Solidification defect identification

The Thermal Modulus, which is commonly used for sizing risers, is now output from solidification simulations.

Hot spots

Another new output quantity, ‘Hot spots’ is useful in mold design for locating and sizing risers and identifying the potential for solidification-related defects. Hot spots indicate the last places to solidify. These are represented by particles and are colored by hot spot magnitude. Risers should be located where the hot spot magnitude is largest.

Porosity analysis tool

The new porosity analysis tool in FlowSight identifies porosity-related defects in real-world terms. Defects can now be identified by their net volume, largest linear extent, shape factor, and total count.

Arbitrary 2D clips

Arbitrarily-oriented 2D clips are useful for sweeping through a simulation to look for defects. Previously, the metal regions displayed on these clips extended into cells that were occupied by solid components. In Flow-3D Cast v5, these clips can show metal in open space (e.g., the casting part) only by selecting the option to hide components.

Intensification pressure

The intensification pressure specified in high pressure die casting simulations is now coupled to both macro- and micro-porosity models, resulting in a more realistic relationship between the formation and size of these defects and the magnitude of the pressure applied by the plunger.

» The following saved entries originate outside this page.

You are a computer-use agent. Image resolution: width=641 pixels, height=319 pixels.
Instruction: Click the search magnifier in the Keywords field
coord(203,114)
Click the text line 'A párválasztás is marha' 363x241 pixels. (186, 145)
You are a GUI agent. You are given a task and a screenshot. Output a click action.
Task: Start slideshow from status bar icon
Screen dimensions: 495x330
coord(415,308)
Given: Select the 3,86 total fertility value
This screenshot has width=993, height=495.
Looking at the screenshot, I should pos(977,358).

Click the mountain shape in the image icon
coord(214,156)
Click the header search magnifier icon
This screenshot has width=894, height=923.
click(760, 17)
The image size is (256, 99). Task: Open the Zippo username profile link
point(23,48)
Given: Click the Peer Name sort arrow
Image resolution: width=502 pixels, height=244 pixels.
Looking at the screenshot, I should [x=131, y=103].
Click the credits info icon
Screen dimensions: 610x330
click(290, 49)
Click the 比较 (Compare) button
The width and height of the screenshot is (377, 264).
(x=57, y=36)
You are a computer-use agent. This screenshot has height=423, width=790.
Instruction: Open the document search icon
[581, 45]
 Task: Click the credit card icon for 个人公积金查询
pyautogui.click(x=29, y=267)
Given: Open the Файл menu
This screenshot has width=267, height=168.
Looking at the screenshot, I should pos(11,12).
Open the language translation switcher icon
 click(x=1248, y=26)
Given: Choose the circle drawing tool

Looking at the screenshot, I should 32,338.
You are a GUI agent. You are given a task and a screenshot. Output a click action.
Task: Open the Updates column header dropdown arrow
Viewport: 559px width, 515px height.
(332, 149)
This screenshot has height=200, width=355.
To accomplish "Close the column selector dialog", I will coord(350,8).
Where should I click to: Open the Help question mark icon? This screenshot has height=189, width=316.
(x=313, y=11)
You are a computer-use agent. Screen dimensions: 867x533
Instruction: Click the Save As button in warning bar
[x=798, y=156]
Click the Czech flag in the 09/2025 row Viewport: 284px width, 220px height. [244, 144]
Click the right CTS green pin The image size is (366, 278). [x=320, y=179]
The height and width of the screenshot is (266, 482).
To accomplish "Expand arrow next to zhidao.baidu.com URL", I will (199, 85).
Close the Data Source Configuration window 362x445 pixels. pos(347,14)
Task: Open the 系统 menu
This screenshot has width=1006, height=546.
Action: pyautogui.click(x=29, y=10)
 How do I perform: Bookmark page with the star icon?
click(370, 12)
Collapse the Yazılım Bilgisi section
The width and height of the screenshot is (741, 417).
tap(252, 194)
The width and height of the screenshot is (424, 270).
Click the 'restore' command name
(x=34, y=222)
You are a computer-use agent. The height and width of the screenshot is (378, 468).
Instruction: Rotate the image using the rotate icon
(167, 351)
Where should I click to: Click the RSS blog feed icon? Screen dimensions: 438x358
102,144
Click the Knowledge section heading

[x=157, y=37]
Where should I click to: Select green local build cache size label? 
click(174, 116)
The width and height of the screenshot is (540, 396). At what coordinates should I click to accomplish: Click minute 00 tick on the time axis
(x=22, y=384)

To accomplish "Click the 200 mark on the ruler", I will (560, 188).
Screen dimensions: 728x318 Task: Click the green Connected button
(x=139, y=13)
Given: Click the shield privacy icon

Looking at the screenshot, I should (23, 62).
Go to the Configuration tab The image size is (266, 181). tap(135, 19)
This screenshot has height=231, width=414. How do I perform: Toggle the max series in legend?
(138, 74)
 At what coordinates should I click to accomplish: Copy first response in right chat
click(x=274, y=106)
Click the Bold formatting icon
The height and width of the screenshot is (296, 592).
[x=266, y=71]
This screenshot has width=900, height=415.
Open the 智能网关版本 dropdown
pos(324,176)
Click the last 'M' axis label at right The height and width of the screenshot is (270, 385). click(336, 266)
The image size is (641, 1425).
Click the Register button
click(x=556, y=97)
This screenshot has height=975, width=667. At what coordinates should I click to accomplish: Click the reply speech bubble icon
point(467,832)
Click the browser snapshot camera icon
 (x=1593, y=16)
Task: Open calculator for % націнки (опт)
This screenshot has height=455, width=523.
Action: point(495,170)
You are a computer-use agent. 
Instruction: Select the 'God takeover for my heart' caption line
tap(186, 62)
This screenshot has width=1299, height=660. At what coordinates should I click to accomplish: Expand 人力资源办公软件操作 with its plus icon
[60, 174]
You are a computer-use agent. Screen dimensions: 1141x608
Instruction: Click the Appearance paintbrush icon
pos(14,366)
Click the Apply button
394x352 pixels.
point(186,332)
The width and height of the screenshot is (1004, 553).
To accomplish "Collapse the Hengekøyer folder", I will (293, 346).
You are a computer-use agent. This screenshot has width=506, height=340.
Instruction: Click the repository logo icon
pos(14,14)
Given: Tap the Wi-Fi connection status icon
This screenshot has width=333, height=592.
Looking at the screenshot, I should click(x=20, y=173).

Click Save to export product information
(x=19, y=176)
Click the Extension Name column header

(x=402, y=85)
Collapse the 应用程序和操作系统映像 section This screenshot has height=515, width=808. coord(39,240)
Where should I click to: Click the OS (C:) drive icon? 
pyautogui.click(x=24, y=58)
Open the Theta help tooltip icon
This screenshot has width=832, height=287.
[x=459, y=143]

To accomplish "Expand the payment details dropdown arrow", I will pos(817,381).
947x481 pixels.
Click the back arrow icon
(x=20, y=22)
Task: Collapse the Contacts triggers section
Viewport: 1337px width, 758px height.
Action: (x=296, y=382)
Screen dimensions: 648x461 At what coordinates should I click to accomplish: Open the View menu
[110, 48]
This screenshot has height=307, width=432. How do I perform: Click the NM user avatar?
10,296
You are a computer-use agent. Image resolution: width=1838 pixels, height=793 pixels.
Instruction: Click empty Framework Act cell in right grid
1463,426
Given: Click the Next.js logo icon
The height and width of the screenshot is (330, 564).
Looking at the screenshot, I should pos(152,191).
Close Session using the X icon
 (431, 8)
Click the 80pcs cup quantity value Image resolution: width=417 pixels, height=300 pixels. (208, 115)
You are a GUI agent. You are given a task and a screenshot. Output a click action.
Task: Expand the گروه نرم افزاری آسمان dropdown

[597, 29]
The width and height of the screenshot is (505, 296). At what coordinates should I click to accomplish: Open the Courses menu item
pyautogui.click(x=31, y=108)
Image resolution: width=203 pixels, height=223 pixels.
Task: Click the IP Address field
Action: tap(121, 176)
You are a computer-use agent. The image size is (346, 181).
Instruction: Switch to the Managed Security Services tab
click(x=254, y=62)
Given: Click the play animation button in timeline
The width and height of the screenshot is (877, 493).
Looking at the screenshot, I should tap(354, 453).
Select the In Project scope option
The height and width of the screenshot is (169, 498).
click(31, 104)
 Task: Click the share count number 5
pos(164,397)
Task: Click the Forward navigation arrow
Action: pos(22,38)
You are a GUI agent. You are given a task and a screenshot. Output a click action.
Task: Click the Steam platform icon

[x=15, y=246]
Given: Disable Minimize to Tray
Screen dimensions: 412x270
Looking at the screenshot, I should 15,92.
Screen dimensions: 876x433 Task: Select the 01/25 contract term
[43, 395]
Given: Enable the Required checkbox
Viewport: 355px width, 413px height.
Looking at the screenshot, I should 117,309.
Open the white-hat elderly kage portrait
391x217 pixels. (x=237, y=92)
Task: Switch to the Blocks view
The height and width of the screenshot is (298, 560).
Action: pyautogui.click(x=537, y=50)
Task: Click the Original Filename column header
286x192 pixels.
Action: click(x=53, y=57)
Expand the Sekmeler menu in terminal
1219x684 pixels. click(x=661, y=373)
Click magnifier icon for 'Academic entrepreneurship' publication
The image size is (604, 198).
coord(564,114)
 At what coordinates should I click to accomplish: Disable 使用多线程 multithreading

Adjusting shrinkage porosity

A shrinkage adjustment coefficient has been added to allow the user to fine-tune the amount and size of shrinkage porosity without the need to modify the properties of the metal. The coefficient provides a simple way of dialing up or down the amount of volumetric shrinkage during solidification.

Gas pressure and venting efficiency

The last local gas pressure and venting efficiency have been added to the output of filling simulations to help the user identify filling defects and assist in designing the venting system in die casting. The gas pressure records the last void pressure in a cell before it is filled with metal, while the venting efficiency shows areas where placing vents would be most efficient for evacuating air from the cavity.

Databases

Databases of commonly-used information in casting processes reduce setup errors and improve the simulation workflow.

Configurable simulation monitor

An important but often painstaking task encountered when running simulations is monitoring them. With Flow-3D Cast, users can monitor typical simulation objectives such as:

Melt velocity at gates
Solid fraction in the mold
Minimum/maximum temperatures of the melt and mold
Temperature at various probe locations
Simulation diagnostics (e.g., time step, stability limits)

Plotting capabilities

The simulation manager now includes more plotting capabilities. Plots can be user-configured, and the configurations saved to a database for use in other simulations. Users can specify which history-data variables to monitor on the simulation runtime graphs and add multiple variables to each graph.

Conforming meshes

The conforming mesh capability has been extended so that an active computational region of an arbitrary shape can be defined. This is achieved using a new type of geometry component called meshing component that defines a region in the computational domain, spanning both open and solid volumes, which a mesh block can conform to.

Mesh blocks can also be selectively conformed to either cooling channels or cavity, allowing users to choose optimum resolution for these geometric objects. Conforming meshes can now be displayed on the FAVORize tab.

Summary views of components/cooling channels

The Flow-3D Cast v5 interface provides a compact view of the various geometry components in a casting simulation. Two new geometry summary views – the component summary view and the cooling channel summary view – provide flyout, table views of the geometry components and cooling channels so that users can quickly see the important settings at a glance and make changes if necessary.